Kind of edge case, when saving parquet table in Spark SQL with partition,
#schema definitioin
final StructType schema = DataTypes.createStructType(Arrays.asList(
DataTypes.createStructField("time", DataTypes.StringType, true),
DataTypes.createStructField("accountId", DataTypes.StringType, true),
...
DataFrame df = hiveContext.read().schema(schema).json(stringJavaRDD);
df.coalesce(1)
.write()
.mode(SaveMode.Append)
.format("parquet")
.partitionBy("year")
.saveAsTable("tblclick8partitioned");
Spark warns:
Persisting partitioned data source relation into Hive metastore in Spark SQL specific format, which is NOT compatible with Hive
In Hive:
hive> describe tblclick8partitioned;
OK
col array<string> from deserializer
Time taken: 0.04 seconds, Fetched: 1 row(s)

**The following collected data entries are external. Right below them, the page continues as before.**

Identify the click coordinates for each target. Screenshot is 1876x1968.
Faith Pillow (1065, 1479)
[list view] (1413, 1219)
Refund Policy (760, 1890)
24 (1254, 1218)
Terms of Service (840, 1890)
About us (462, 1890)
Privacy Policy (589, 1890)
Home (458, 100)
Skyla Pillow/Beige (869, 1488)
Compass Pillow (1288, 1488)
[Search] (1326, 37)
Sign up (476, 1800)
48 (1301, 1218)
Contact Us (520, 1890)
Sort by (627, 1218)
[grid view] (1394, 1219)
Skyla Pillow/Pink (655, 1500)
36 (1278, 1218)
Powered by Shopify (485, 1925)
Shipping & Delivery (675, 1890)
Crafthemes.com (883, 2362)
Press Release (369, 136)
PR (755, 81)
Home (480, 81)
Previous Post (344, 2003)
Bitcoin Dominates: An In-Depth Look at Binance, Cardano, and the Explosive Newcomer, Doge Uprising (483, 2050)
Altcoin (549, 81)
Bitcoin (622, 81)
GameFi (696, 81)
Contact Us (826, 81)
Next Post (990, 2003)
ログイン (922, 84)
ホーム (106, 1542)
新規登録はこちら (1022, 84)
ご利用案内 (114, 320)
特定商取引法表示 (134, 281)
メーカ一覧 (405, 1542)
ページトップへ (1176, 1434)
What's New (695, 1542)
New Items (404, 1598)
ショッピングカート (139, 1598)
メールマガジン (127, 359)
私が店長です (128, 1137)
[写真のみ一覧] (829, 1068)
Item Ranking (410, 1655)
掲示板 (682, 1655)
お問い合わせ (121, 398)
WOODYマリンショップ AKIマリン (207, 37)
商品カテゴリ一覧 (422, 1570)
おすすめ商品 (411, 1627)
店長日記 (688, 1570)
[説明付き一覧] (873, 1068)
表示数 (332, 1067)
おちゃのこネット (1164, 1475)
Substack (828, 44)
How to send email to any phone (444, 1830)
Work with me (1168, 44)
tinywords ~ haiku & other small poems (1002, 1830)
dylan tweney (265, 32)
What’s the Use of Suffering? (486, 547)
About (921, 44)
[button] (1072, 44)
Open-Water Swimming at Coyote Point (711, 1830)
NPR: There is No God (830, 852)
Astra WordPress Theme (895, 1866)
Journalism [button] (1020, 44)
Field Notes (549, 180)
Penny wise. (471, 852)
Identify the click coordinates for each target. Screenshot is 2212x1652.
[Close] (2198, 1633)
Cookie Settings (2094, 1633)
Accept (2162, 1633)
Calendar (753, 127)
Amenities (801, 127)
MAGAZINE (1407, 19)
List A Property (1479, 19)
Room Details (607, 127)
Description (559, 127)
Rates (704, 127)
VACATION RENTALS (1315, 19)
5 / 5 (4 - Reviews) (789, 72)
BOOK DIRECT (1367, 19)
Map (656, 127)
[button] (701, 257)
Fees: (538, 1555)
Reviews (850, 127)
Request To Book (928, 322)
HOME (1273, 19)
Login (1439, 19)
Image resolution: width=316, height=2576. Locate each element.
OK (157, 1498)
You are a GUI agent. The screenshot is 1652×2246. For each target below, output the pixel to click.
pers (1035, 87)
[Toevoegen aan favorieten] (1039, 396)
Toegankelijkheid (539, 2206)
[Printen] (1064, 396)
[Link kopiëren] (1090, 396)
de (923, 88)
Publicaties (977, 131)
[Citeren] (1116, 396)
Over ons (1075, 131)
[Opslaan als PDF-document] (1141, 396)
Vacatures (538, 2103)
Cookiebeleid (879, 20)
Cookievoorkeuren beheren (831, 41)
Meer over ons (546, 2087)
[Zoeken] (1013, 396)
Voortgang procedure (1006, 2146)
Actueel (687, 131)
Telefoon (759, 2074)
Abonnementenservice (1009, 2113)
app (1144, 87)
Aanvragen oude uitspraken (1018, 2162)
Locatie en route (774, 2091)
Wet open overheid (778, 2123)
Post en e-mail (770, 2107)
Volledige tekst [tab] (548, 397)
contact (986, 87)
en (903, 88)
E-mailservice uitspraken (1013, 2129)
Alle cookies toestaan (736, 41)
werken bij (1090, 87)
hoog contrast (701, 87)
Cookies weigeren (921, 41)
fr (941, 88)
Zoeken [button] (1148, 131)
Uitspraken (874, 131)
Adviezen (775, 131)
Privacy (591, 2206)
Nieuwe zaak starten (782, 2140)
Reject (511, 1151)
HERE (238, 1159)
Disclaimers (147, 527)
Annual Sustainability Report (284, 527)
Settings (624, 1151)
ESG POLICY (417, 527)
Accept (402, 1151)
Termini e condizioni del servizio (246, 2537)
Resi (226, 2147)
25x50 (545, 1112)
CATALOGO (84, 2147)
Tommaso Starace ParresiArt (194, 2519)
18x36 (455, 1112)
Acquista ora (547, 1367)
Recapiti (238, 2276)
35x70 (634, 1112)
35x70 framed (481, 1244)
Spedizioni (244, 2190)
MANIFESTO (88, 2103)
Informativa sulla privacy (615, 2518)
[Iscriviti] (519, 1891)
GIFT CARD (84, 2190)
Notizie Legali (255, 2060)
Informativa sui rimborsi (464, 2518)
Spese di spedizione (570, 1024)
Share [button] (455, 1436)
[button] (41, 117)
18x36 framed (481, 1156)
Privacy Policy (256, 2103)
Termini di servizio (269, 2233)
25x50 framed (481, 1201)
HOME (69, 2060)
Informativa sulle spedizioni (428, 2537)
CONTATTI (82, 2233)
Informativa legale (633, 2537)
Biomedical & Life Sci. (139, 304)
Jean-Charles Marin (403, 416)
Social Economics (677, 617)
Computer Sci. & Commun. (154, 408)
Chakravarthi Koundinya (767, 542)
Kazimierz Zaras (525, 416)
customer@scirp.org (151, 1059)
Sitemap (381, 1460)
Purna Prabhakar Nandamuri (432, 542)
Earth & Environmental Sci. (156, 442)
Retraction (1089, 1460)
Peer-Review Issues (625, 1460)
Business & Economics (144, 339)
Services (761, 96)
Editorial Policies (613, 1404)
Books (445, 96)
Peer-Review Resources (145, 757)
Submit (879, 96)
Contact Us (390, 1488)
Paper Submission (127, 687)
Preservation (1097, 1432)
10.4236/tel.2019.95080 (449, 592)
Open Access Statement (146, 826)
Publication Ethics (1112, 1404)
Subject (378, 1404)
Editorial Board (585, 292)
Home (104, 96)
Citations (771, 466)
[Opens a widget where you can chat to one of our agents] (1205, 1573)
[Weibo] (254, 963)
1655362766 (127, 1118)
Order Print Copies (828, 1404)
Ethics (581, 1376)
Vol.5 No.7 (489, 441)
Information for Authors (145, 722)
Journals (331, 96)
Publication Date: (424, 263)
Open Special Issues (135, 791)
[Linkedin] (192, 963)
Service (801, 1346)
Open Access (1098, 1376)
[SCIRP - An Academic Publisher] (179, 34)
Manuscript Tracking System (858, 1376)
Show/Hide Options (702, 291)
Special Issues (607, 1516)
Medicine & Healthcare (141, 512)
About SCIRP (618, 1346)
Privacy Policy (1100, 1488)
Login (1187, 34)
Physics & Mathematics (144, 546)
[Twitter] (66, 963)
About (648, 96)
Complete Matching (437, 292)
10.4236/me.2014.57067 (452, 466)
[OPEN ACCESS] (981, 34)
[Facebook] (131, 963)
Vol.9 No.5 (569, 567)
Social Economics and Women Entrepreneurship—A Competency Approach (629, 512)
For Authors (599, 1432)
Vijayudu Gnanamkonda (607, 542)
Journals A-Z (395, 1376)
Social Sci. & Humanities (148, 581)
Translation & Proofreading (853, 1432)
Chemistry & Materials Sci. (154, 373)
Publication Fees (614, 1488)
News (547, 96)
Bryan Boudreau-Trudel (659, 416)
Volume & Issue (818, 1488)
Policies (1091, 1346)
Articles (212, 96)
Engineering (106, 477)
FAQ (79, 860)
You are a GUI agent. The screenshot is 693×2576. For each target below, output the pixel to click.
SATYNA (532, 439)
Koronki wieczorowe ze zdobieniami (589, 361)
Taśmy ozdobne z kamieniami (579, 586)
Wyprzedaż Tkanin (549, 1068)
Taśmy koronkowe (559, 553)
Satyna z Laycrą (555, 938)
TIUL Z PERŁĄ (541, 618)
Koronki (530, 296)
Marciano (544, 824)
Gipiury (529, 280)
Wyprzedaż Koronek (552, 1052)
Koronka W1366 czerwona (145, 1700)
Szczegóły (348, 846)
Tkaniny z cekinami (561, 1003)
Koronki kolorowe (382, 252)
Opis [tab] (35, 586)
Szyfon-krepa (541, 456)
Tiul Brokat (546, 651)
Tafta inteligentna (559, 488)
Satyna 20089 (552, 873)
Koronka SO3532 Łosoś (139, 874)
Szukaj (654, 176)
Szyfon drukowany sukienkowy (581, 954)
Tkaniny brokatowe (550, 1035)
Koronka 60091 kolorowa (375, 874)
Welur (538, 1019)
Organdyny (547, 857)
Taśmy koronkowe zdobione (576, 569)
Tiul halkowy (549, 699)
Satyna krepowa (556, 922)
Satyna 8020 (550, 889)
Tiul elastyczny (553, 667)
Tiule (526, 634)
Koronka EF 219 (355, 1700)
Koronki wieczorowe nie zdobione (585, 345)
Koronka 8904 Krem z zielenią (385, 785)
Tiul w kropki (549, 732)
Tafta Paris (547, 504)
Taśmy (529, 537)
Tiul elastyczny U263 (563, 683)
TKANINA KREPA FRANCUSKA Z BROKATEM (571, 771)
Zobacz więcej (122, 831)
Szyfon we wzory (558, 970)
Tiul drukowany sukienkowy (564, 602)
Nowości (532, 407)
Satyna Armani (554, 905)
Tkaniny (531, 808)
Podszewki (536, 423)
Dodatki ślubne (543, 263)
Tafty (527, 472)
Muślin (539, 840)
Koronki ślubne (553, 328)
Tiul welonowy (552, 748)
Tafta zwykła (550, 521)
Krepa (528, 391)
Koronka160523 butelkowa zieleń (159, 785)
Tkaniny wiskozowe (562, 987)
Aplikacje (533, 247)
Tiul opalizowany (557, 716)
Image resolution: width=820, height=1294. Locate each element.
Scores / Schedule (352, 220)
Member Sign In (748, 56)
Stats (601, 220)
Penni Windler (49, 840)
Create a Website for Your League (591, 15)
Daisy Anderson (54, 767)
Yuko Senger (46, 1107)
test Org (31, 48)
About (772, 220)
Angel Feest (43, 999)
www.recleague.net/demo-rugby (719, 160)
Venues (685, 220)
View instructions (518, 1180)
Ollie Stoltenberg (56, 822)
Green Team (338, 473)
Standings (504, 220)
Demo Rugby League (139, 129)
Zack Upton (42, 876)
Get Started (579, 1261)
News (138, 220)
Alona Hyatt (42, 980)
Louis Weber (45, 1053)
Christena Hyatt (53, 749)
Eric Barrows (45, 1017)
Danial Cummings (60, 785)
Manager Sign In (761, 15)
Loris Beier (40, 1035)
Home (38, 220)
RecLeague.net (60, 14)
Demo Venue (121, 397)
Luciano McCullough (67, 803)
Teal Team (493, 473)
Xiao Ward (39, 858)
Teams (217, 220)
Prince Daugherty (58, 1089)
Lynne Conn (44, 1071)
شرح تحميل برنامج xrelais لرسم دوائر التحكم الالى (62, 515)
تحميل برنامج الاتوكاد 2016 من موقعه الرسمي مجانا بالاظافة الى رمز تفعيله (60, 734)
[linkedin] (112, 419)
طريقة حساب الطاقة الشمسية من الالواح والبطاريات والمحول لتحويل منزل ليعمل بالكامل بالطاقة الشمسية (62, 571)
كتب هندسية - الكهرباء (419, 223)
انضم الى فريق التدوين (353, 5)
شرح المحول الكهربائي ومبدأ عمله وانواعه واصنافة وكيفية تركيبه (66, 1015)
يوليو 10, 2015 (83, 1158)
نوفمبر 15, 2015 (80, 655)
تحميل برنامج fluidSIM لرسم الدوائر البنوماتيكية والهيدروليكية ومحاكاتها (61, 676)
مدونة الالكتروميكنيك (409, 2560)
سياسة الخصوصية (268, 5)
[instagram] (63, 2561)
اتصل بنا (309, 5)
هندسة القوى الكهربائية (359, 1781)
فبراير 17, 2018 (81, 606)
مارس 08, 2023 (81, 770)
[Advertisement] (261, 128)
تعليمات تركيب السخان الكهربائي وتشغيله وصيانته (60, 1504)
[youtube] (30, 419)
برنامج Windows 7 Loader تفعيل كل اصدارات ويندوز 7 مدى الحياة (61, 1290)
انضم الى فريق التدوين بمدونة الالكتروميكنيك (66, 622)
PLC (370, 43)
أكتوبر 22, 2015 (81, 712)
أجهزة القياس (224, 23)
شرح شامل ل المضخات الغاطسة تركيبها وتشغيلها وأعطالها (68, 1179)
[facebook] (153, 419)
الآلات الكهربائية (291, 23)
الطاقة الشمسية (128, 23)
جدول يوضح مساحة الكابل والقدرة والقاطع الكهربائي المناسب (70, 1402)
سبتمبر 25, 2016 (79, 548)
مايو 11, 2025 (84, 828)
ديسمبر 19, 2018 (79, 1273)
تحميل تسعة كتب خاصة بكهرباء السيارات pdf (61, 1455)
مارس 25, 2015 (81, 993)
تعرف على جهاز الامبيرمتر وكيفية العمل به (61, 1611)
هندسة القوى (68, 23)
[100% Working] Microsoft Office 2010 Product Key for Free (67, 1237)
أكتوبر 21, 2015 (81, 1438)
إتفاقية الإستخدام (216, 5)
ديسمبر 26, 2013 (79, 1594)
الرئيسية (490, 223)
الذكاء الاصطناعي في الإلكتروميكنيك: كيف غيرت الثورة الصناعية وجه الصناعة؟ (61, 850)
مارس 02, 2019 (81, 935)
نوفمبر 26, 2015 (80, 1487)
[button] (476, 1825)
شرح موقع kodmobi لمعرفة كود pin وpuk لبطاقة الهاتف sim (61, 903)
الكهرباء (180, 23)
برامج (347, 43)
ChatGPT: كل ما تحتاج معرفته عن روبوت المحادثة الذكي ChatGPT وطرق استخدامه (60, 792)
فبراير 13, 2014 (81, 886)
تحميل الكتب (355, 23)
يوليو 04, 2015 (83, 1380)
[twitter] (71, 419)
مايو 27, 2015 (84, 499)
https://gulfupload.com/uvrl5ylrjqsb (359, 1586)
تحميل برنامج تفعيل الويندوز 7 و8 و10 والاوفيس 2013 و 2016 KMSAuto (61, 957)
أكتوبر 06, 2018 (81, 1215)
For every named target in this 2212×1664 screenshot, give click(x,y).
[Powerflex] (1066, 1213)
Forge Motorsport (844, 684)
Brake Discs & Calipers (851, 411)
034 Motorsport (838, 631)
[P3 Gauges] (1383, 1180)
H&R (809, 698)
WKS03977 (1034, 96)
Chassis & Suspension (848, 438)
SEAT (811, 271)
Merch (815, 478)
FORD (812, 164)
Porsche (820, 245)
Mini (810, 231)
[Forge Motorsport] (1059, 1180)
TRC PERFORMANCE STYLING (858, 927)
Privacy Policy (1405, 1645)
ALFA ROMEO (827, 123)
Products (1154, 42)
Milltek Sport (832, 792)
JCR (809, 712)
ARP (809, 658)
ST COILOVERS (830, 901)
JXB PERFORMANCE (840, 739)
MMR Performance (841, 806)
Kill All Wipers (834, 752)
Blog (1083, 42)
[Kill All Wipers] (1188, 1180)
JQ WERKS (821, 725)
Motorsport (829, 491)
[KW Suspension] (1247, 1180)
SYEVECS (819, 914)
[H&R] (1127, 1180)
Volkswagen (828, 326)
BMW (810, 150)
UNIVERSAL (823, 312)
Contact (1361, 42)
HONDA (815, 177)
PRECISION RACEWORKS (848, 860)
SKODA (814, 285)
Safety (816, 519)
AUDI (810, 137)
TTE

Obviously the schema is not correct - however if I use saveAsTable
in Spark SQL without partition the table can be queried without problem.
Question is how can I make a parquet table in Spark SQL compatible with Hive with partition info?
That's because DataFrame.saveAsTable creates RDD partitions but not Hive partitions, the workaround is to create the table via hql before calling DataFrame.saveAsTable. An example from SPARK-14927 looks like this:
hc.sql("create external table tmp.partitiontest1(val string) partitioned by (year int)")
Seq(2012 -> "a", 2013 -> "b", 2014 -> "c").toDF("year", "val")
.write
.partitionBy("year")
.mode(SaveMode.Append)
.saveAsTable("tmp.partitiontest1")